**PROMPT**
Look for "Image resolution: width=1372 pixels, height=895" in the records below, then copy that line and every line after it, exactly and with nothing added.

Collection entries:
········
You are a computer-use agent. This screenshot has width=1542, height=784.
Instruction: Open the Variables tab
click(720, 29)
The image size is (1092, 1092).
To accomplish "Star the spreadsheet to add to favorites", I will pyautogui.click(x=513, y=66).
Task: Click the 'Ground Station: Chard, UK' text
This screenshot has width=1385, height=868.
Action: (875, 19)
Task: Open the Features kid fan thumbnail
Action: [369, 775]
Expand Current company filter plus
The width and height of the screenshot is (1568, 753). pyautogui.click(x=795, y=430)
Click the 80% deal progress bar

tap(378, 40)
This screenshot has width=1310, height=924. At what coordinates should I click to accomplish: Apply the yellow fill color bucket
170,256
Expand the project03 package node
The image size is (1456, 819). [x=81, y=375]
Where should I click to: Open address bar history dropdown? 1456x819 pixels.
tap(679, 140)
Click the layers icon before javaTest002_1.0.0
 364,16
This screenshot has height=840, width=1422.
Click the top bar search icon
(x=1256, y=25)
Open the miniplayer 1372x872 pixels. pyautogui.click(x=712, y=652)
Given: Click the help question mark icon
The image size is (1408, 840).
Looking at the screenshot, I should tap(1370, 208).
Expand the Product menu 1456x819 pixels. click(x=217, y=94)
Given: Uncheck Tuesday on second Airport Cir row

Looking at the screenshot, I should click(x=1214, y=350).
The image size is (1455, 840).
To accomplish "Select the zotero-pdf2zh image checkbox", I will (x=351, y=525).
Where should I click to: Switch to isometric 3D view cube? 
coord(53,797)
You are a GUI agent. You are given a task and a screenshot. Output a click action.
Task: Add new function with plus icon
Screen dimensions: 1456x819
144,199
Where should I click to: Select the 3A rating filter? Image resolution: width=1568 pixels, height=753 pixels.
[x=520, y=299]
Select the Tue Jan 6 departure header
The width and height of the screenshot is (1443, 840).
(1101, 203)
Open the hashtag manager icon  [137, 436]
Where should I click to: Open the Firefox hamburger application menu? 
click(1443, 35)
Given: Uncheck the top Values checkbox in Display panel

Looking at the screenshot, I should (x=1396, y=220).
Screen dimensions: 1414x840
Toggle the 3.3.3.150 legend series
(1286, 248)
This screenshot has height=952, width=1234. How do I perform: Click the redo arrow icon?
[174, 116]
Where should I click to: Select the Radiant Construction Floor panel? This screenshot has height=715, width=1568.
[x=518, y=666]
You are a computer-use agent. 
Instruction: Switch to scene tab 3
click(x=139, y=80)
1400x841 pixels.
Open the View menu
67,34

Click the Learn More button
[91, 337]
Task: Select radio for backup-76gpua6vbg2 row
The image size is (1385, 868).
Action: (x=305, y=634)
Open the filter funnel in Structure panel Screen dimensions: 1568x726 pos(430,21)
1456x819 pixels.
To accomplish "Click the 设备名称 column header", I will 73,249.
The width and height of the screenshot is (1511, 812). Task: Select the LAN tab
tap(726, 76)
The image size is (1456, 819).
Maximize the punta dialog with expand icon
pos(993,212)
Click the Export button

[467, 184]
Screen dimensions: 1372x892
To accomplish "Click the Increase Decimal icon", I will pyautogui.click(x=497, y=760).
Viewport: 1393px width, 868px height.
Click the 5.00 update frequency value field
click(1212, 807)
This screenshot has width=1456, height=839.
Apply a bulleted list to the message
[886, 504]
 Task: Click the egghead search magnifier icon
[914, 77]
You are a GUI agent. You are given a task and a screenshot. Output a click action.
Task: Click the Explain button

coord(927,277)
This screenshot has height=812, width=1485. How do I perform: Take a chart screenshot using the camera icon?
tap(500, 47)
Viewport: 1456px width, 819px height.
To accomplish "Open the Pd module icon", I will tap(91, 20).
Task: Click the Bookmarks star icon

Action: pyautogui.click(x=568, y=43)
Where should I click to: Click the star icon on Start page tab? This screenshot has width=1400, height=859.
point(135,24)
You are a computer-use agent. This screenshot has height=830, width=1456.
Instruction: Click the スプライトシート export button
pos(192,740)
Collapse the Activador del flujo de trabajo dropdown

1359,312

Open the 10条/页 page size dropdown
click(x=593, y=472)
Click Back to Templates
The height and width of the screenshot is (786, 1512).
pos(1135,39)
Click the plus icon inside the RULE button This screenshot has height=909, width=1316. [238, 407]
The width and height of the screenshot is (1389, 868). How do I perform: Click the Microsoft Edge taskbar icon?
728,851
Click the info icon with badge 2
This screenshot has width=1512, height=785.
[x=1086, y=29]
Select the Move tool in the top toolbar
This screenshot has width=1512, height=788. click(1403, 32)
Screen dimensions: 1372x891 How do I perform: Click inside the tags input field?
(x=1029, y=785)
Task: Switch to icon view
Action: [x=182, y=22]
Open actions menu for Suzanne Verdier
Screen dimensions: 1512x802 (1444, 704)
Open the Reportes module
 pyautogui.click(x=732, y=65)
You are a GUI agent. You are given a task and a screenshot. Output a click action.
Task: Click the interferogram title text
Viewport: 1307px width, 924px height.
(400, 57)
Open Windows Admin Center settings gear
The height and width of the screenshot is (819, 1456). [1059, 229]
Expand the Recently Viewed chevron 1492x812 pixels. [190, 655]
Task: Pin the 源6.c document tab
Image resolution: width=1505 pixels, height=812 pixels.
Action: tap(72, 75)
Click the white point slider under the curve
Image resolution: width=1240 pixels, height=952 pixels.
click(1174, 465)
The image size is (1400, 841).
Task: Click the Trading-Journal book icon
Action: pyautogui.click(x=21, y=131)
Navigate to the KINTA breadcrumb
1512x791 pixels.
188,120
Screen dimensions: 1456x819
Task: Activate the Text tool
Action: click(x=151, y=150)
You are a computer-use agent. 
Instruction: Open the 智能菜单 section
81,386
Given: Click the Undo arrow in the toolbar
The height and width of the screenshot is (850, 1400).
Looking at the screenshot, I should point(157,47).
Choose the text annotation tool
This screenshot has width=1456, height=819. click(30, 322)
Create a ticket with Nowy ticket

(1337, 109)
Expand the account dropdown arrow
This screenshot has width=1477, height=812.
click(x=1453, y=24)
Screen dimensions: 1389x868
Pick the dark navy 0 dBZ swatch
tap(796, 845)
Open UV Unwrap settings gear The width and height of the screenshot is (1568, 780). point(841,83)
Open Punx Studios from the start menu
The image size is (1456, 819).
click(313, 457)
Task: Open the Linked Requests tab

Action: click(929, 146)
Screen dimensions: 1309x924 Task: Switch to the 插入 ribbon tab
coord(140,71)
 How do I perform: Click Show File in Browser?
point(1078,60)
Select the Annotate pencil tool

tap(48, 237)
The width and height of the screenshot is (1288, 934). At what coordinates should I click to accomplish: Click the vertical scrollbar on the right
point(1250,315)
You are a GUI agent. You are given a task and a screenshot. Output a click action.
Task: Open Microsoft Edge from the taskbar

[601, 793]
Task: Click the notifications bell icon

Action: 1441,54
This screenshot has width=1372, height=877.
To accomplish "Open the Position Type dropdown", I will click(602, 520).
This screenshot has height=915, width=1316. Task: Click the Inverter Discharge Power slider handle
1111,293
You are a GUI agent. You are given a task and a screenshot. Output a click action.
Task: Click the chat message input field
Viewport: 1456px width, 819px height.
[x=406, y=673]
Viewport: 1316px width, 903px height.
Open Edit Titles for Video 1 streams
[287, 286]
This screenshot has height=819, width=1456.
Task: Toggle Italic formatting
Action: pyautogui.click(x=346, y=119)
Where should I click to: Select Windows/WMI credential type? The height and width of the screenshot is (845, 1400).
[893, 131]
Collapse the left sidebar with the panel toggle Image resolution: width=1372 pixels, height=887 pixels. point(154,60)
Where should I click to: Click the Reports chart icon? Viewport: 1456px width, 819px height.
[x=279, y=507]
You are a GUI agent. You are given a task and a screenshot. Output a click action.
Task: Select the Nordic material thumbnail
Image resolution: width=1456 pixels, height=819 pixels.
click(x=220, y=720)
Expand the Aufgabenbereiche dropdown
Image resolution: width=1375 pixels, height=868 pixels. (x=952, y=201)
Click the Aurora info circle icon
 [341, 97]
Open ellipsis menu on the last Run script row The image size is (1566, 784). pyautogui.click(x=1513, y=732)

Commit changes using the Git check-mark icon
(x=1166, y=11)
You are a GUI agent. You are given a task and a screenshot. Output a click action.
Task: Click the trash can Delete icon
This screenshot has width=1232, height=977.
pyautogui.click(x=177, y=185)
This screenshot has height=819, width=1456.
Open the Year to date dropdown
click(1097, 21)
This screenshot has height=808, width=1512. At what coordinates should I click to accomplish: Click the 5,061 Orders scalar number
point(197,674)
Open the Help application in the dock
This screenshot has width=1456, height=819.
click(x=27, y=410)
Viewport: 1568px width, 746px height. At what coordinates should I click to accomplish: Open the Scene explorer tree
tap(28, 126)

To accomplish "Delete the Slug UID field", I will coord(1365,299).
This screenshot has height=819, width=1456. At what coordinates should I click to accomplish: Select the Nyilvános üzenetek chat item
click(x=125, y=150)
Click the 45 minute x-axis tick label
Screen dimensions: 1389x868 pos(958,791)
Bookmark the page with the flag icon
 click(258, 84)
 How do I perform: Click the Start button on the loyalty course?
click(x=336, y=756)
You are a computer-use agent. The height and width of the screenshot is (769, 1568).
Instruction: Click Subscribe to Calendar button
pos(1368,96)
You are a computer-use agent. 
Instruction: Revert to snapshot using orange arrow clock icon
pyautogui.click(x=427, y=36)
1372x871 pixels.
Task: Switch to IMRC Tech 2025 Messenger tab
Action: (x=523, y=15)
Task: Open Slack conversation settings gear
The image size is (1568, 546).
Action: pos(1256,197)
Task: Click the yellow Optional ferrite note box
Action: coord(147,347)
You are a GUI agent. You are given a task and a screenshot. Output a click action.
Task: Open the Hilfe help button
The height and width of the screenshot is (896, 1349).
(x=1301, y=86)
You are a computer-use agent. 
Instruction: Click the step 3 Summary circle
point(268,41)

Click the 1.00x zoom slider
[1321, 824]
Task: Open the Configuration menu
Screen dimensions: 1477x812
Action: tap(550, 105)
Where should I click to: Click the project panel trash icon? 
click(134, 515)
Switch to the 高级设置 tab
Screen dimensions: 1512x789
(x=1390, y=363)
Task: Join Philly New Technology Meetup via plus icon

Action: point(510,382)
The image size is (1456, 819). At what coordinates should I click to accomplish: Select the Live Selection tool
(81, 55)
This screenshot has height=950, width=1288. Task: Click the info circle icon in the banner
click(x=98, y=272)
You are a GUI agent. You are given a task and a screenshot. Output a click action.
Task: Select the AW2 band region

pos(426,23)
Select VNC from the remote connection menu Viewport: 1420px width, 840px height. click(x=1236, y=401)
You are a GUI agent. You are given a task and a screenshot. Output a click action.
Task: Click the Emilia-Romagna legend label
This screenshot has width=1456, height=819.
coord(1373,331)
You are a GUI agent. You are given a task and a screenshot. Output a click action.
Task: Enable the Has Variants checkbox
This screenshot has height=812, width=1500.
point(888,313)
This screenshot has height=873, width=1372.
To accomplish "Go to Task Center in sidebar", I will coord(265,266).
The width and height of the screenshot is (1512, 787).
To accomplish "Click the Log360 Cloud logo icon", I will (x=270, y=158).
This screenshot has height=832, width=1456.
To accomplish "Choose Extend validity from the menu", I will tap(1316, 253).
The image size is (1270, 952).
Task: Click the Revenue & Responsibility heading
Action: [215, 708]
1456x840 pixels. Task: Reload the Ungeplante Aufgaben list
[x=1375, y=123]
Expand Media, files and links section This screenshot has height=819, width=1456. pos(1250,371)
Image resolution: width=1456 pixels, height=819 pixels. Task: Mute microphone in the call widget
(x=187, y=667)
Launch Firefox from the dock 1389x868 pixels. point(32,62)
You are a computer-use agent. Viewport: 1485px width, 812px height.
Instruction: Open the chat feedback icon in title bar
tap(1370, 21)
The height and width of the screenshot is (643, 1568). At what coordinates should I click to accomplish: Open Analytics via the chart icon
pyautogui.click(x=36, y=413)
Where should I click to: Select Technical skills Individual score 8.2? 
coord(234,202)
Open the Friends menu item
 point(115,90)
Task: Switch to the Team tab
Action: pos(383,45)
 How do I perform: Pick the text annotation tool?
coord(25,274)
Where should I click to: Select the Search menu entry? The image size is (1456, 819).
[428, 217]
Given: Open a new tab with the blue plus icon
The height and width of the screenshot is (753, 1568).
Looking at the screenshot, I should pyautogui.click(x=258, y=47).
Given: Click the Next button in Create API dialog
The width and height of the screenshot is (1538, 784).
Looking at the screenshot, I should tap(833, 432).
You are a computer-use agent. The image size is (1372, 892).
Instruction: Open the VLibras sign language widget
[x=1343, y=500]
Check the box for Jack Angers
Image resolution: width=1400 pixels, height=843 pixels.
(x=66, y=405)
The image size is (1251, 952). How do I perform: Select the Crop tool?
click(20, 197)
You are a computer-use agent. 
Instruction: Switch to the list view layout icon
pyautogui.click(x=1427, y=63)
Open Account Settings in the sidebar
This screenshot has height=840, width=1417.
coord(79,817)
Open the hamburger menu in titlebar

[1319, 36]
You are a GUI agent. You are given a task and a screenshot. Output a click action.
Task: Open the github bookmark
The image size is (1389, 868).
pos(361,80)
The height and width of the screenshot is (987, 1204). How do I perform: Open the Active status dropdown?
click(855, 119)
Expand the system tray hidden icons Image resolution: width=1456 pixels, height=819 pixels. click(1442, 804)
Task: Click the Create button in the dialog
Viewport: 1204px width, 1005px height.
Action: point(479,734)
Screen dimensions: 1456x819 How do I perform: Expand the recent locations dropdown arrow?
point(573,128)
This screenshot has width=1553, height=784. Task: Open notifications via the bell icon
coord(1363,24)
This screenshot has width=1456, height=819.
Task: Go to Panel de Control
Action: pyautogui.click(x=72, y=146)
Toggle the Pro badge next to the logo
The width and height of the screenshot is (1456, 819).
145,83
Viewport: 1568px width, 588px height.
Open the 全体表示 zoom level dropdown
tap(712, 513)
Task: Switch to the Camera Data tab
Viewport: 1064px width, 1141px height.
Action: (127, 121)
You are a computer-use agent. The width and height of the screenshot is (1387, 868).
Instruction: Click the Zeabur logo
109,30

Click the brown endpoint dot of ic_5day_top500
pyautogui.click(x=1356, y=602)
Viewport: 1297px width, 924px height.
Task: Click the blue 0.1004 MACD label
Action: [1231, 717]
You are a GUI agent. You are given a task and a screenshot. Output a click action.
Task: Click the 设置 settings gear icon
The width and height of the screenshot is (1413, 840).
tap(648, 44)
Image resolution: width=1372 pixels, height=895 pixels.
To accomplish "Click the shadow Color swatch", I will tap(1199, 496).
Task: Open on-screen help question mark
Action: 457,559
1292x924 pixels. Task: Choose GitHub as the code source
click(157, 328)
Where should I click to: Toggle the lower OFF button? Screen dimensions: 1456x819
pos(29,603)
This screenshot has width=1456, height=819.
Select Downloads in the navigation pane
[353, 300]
········
**THE ANSWER**
Image resolution: width=1372 pixels, height=895 pixels.
To accomplish "Click the shadow Color swatch", I will tap(1199, 496).
Task: Open on-screen help question mark
Action: 457,559
1292x924 pixels. Task: Choose GitHub as the code source
click(157, 328)
Where should I click to: Toggle the lower OFF button? Screen dimensions: 1456x819
pos(29,603)
This screenshot has width=1456, height=819.
Select Downloads in the navigation pane
[353, 300]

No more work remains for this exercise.